Find the nth-order Taylor polynomials centered at 0, for n=0, 1, 2.

[karush]

$\tiny{206.11.1.15-T}$
$\textsf{Find the nth-order Taylor polynomials
centered at 0, for $n=0, 1, 2.$}$ \\
$$\displaystyle f(x)=cos(3x)$$
$\textsf{using}\\$
$$P_n\left(x\right)
\approx\sum\limits_{k=0}^{n}\frac{f^{(k)}\left(a\right)}{k!}x^k$$
$\textsf{n=0}\\$
$$P_0\left(x\right)\approx\frac{1}{0!}x^{0}\approx 1$$
$\textsf{n=1}\\$
$$P_1\left(x\right)\approx \frac{1}{0!}x^{0}+\frac{0}{1!}x^{1}= 1+0 = 1$$
$\textsf{n=2}\\$
$$P_2\displaystyle\left(x\right)\approx\frac{1}{0!}x^{0}+\frac{0}{1!}x^{1}+\frac{-9}{2!}x^{2}f\left(x\right)\approx 1- \frac{9}{2}x^{2}$$
$\textsf{first time to try this so kinda ?}$

 

[HallsofIvy]

cos(0)= 1. The derivative of cos(3x) is -3sin(3x) which is 0 at x= 0. The second derivatve is -9 cos(3x) which is -9 at x= 0.

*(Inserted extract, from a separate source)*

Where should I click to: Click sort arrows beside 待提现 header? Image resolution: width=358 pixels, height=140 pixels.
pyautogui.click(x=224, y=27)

So, yes, those are correct. (But there should be no "f(x)" in that last expression.)

 

[karush]

cos(0)= 1. The derivative of cos(3x) is -3sin(3x) which is 0 at x= 0. The second derivatve is -9 cos(3x) which is -9 at x= 0.

So, yes, those are correct. (But there should be no "f(x)" in that last expression.)

thamk you, I'll post a couple more. the examples i look at are really hard to follow.

 

[karush]

$\tiny{206.11.1.15-T}$
$\textsf{Find the nth-order Taylor polynomials
centered at 0, for $n=0, 1, 2.$}\\$
$$\displaystyle f(x)=cos(3x)$$
$\textsf{using}\\$
$$P_n\left(x\right)
\approx\sum\limits_{k=0}^{n}\frac{f^{(k)}\left(a\right)}{k!}x^k$$
$\textsf{n=0}\\$
\begin{align}
f^0(x)&=cos(3x)\therefore f^0(0)=1 \\
P_0\left(x\right)&\approx\frac{1}{0!}x^{0}\approx 1
\end{align}
$\textsf{n=1}\\$
\begin{align}
f^1(x)&=-3\sin(3x)\therefore f^1(0)=0 \\
P_1\left(x\right)&\approx \frac{1}{0!}x^{0}+\frac{0}{1!}x^{1}= 1+0 \approx 1
\end{align}
$\textsf{n=2}\\$
\begin{align}
f^2(x)&=-9\cos(3x)\therefore f^2(0)=-9 \\
P_2 \left(x\right)&\approx\frac{1}{0!}x^{0}+\frac{0}{1!}x^{1}+\frac{-9}{2!}x^{2}
\approx 1- \frac{9}{2}x^{2}
\end{align}